Thursday, February 08, 2024

The South Pole, finally, but which one!?!


I FINALLY MADE IT TO THE SOUTH POLE! 
 

The 2023 geographic pole marker with a compass with all points facing North also celebrates James Cook as being the first known person to cross the Antarctic Circle on January 17th, 1773.

I finally made it the actual South Pole on February 9th, but which one? There are actually three.

The first South Pole that I visited was the geographic South Pole located at 90 degrees South latitude. This is the Southern most point on Earth. If you draw a line through the Earth from it to the geographic North Pole, you create the axis that the Earth spins around.  Each summer, they hold the 'Race Around the World' that goes around the pole. It's silly, it's fun.

This geographic pole does not move, but the marker for it does. The station that I am working on and the marker for the pole are both built on an ice sheet that moves about 10m a year.
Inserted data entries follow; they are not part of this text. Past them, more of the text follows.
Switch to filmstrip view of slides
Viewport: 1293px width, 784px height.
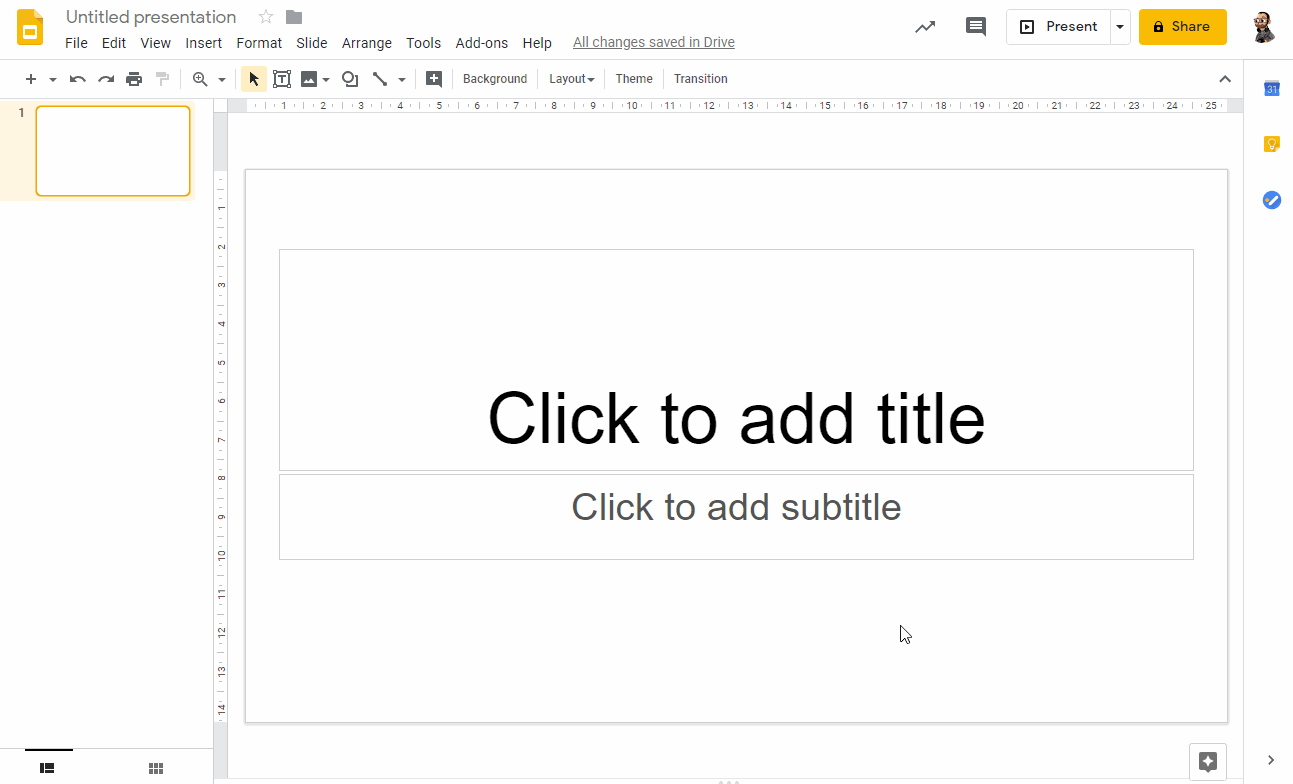coord(47,768)
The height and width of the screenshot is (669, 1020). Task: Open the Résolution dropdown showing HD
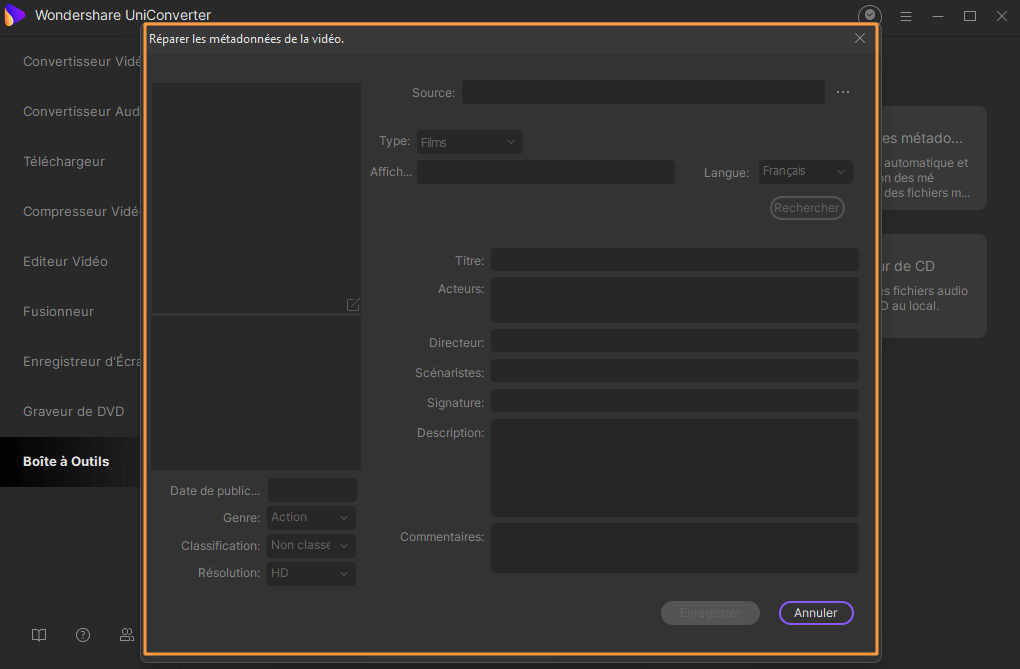311,573
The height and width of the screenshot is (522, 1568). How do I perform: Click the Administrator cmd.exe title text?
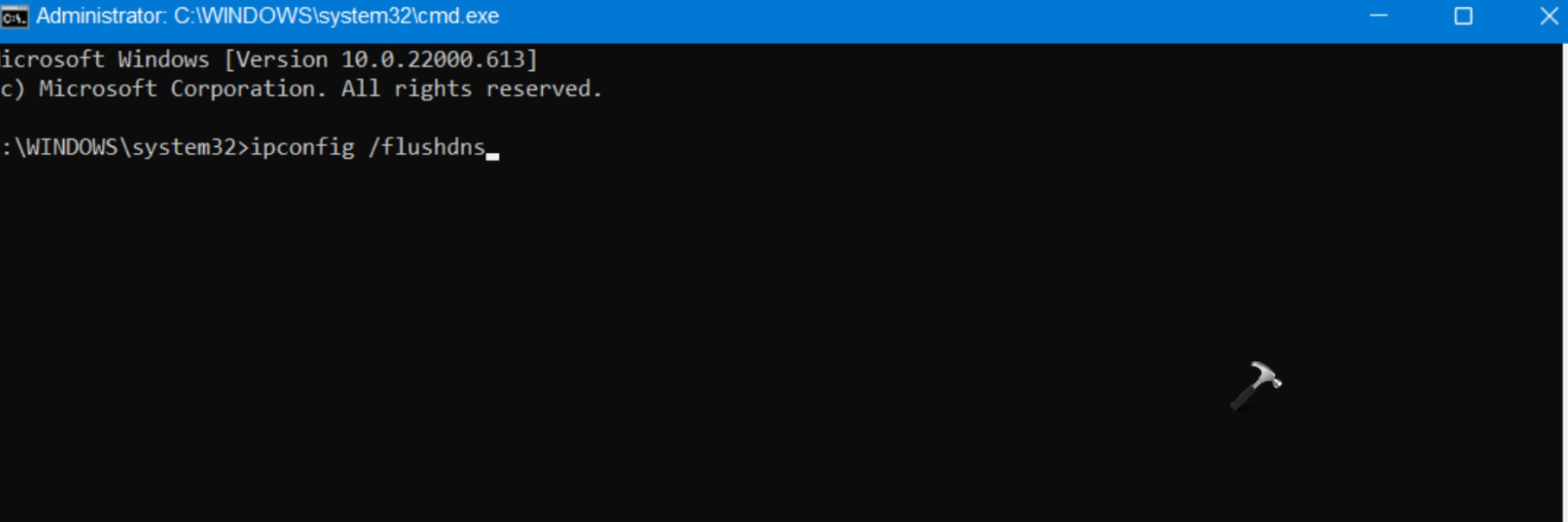click(x=268, y=16)
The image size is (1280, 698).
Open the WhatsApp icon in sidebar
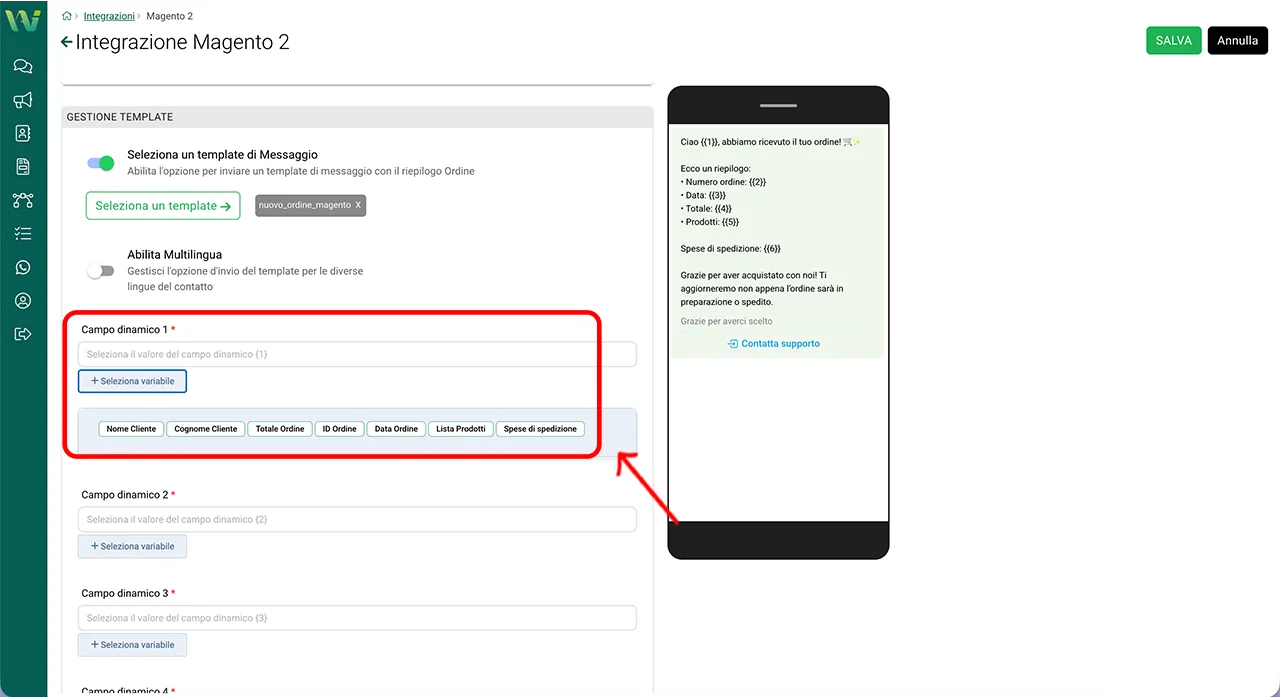[x=23, y=267]
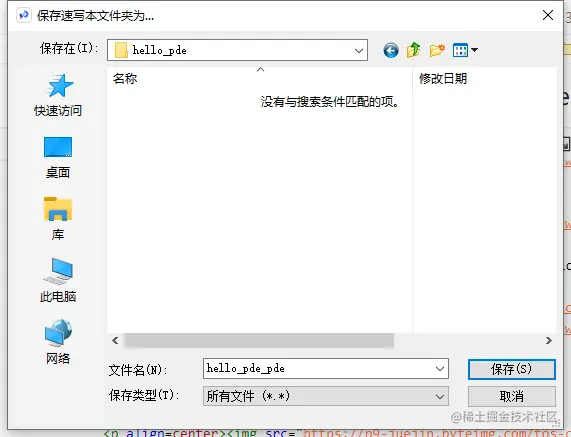Click the horizontal scrollbar left arrow

click(115, 340)
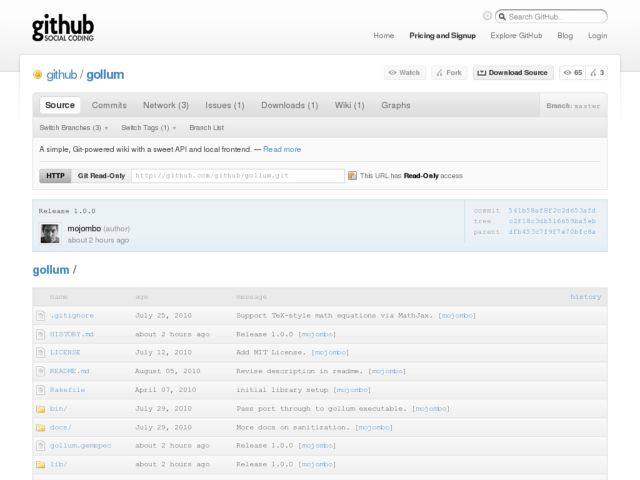Click the file icon next to .gitignore
The image size is (640, 480).
40,315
Every January, they put up a new pole marker that is about 10m farther from station to mark the real location of the geographic pole.


The ceremonial South Pole marker


The pole at the ceremonial South Pole marker

The next South Pole that I visited was the ceremonial South Pole, just 700m away from the geographic South Pole. This area is specially setup for photos and only moved when it gets snowed it. It is a pole with a reflective ball on top. It is surrounded by the twelve flags representing the twelve nations that signed the original Antarctic Treaty – Argentina, Australia, Belgium, Chile, France, Japan, New Zealand, Norway, South Africa, the Soviet Union, the United Kingdom, and the United States.



A map with the location of the magnetic South Pole marker

The final South Pole is the magnetic Pole, just off the coast of Antarctica in the direction of Australia. The magnetic Pole is also a shifting target. This map shows how it has move over the last 120 years across East Antarctica. I am pretty sure I won't ever be visiting that one, but you never know. If you were to go to that, your magnetic compass should actually point north in every direction.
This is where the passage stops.